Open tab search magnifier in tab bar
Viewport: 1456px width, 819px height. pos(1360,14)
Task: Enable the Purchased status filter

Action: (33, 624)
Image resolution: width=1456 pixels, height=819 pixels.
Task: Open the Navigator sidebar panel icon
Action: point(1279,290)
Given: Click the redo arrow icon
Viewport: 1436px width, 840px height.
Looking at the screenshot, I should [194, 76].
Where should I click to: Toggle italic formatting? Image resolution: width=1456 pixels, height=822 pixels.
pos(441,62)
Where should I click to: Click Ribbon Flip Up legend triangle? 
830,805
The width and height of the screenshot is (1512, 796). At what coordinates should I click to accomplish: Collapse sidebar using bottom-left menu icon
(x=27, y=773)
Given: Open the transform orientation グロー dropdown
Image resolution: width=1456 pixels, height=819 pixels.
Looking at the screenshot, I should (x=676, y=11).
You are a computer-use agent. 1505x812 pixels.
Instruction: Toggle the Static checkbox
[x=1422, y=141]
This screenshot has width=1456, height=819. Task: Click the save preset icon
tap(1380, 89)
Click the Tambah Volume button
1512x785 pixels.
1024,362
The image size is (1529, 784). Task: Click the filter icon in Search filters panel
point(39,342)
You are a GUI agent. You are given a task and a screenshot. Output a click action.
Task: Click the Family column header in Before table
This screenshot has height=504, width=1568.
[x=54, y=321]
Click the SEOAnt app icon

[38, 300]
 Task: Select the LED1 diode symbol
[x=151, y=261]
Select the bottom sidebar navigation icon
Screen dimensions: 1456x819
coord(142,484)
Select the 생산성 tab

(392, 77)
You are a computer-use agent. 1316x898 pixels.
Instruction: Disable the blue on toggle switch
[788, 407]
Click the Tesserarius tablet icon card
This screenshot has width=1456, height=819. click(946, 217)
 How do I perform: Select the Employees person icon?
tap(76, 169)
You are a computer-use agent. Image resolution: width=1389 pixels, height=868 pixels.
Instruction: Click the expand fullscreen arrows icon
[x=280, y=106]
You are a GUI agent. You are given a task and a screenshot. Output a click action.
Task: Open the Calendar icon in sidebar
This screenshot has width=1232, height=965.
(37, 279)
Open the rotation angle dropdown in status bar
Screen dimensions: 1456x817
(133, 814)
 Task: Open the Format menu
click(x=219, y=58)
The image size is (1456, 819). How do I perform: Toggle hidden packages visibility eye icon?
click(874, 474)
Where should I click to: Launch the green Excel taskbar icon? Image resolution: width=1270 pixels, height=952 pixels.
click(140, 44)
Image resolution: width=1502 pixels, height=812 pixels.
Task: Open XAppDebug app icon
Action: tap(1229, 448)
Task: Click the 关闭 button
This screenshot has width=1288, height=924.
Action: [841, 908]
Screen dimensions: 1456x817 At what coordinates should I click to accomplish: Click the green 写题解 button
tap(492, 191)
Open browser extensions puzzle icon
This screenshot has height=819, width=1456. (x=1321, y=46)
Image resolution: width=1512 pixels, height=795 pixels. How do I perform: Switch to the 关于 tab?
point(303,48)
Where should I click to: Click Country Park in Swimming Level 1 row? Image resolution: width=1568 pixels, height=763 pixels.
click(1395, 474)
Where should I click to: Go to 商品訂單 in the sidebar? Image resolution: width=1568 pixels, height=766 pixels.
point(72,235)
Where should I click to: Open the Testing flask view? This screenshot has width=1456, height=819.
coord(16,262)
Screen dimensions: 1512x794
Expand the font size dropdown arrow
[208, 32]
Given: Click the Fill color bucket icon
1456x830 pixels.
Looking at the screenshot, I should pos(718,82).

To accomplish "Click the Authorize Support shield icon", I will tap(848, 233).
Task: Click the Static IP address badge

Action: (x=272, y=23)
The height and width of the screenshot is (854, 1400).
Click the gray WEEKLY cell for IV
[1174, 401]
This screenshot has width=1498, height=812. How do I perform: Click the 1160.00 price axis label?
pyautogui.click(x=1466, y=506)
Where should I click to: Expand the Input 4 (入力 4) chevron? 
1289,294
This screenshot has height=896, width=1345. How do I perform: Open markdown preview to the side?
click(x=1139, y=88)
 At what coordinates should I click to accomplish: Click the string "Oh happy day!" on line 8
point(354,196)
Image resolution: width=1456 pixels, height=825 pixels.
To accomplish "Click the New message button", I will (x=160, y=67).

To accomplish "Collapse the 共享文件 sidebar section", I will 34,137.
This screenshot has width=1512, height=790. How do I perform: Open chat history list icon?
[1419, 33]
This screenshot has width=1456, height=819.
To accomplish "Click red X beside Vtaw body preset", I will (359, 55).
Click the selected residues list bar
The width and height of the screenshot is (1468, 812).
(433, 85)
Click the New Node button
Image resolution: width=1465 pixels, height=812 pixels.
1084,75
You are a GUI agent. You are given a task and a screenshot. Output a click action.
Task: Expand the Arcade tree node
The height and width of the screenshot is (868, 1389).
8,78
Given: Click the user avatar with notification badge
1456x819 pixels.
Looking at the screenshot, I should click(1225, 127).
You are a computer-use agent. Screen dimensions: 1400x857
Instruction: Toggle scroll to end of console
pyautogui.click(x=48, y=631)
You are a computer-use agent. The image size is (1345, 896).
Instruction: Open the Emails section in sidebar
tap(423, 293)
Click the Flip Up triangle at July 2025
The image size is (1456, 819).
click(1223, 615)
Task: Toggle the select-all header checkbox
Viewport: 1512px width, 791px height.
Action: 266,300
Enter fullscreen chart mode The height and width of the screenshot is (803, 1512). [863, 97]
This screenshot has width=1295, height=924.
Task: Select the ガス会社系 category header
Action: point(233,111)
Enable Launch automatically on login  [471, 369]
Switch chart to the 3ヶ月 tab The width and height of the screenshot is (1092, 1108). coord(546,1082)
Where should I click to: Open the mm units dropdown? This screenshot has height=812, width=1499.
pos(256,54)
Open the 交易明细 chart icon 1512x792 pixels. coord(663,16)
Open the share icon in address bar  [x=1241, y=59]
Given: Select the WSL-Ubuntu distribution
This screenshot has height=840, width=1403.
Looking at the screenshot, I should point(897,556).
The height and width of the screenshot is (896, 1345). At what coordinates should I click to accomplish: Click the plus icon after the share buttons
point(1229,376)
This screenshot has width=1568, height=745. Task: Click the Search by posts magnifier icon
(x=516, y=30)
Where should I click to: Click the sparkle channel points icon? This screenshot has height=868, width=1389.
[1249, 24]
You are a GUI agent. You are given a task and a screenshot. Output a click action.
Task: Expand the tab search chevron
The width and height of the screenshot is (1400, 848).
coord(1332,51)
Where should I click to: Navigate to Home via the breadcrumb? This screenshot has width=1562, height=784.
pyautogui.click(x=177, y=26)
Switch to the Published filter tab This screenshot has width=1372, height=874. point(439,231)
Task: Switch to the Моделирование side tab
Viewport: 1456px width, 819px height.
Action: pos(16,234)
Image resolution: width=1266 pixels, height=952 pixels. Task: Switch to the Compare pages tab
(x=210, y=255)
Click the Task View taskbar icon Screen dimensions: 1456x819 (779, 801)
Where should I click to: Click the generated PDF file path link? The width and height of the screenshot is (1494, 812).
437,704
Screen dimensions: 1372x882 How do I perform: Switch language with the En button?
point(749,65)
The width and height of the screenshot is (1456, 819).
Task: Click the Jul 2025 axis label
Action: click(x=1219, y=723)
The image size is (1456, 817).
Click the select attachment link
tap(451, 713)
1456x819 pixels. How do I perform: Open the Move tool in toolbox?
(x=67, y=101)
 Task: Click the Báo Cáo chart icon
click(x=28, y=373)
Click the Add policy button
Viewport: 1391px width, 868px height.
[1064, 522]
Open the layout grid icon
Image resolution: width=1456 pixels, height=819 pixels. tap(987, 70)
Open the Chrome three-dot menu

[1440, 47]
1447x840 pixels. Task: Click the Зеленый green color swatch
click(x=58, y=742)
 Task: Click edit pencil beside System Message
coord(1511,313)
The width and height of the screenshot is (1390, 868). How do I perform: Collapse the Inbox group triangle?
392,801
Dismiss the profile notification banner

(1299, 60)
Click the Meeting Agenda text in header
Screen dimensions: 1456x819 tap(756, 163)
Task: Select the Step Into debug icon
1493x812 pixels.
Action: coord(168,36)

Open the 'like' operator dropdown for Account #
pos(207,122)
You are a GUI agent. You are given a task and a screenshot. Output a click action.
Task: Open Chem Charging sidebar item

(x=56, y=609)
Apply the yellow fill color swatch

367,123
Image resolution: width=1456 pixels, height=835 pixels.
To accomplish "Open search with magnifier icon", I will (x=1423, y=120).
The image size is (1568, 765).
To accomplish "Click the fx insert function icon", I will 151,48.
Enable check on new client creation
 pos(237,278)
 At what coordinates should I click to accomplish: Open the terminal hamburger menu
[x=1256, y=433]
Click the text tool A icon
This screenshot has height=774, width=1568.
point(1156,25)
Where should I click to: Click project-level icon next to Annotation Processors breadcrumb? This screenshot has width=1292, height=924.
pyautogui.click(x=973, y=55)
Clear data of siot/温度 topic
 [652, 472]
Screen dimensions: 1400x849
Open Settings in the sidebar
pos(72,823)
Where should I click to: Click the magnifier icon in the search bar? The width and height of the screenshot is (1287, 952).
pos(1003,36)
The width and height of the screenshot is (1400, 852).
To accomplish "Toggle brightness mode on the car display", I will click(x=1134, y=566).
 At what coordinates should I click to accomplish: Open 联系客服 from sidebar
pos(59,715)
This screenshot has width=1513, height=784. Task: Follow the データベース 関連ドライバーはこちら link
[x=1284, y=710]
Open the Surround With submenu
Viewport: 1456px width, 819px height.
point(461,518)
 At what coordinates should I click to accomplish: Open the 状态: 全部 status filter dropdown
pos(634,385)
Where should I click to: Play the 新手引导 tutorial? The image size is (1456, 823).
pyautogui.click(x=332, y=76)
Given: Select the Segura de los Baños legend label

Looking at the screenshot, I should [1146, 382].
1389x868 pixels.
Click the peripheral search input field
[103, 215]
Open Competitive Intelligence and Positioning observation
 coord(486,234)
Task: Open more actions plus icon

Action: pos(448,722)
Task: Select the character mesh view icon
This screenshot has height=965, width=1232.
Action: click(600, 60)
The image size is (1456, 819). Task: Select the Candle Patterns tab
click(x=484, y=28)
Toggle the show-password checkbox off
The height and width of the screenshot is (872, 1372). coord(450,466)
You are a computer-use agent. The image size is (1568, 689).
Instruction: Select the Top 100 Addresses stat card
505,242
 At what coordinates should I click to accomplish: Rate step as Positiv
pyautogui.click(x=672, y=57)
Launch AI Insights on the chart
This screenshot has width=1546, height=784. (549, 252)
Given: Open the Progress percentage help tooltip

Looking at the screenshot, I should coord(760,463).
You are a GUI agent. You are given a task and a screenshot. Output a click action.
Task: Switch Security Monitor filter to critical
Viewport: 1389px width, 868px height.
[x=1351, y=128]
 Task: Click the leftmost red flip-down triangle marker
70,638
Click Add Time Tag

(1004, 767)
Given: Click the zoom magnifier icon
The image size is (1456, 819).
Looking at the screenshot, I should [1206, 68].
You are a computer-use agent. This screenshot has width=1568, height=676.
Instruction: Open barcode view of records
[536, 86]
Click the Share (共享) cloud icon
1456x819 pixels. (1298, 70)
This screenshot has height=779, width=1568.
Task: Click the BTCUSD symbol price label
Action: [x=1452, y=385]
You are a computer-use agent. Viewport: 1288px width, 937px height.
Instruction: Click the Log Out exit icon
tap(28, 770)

::::

■ **What to produce**: Using the records above, restate word for word the lines from the one with "This screenshot has width=1512, height=790." through the one with "Click the selected residues list bar", both included.

■ **Response box**:
This screenshot has width=1512, height=790. How do I perform: Open chat history list icon?
[1419, 33]
This screenshot has width=1456, height=819.
To accomplish "Click red X beside Vtaw body preset", I will (359, 55).
Click the selected residues list bar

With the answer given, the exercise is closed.